In a press release today (21 December 2023), the CEO of A22, Bernd Reichart, expressed that this ruling marked the end of a near-70-year UEFA monopoly, stating, “European club football is free… The Court’s decision has far-ranging and positive consequences for football.” He further emphasized the newfound autonomy of clubs, declaring, “Clubs are now free from the threat of sanction and free to determine their own futures.”

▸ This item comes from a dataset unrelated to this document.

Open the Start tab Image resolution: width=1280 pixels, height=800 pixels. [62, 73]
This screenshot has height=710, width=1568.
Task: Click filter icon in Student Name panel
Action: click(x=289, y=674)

The statement also detailed A22’s vision for a revamped ESL, aiming to involve 64 clubs in a men’s competition and 32 in a women’s competition. The proposed league system is designed to be based on sporting merit, with no permanent members, and would feature annual promotion and relegation. The men’s competition would include three tiers: the Star League and the Gold League, each with 16 clubs, and the Blue League with 32 clubs. Similarly, the women’s competition would have two leagues. This structure aims to ensure a level playing field and maintain connections to domestic leagues.

Central to A22’s proposal is the creation of a direct-to-consumer (D2C) digital streaming platform, named Unify. This venture represents a shift in sports broadcasting, focusing on digital accessibility and interactive fan engagement. Unify aims to offer free live streaming of ESL matches, including a segment dedicated to women’s football.

The inclusion of women’s sports in A22’s ESL proposal is a notable development. It suggests an acknowledgement of the growing significance of women’s football and aligns with wider efforts to promote gender equality in sports. However, the specifics of how this will be implemented and its impact on existing women’s football structures remain to be seen.

Despite the legal backing, A22’s plans for the ESL continue to face scrutiny from various football stakeholders. Concerns about the potential impact on domestic leagues, the competitive balance in European football, and the commercial aspects of the sport are still prevalent.

A22 Sports Management’s role in the development of the ESL and its associated media and women’s sports strategies reflect significant potential changes in European football. The recent EU court ruling has not only lent legal support to A22’s initiative but also highlighted the evolving dynamics of football governance, media rights, and the sport’s inclusivity. As the situation develops, the impact of these changes on the broader football ecosystem will be closely monitored by clubs, fans, and other stakeholders including NMC.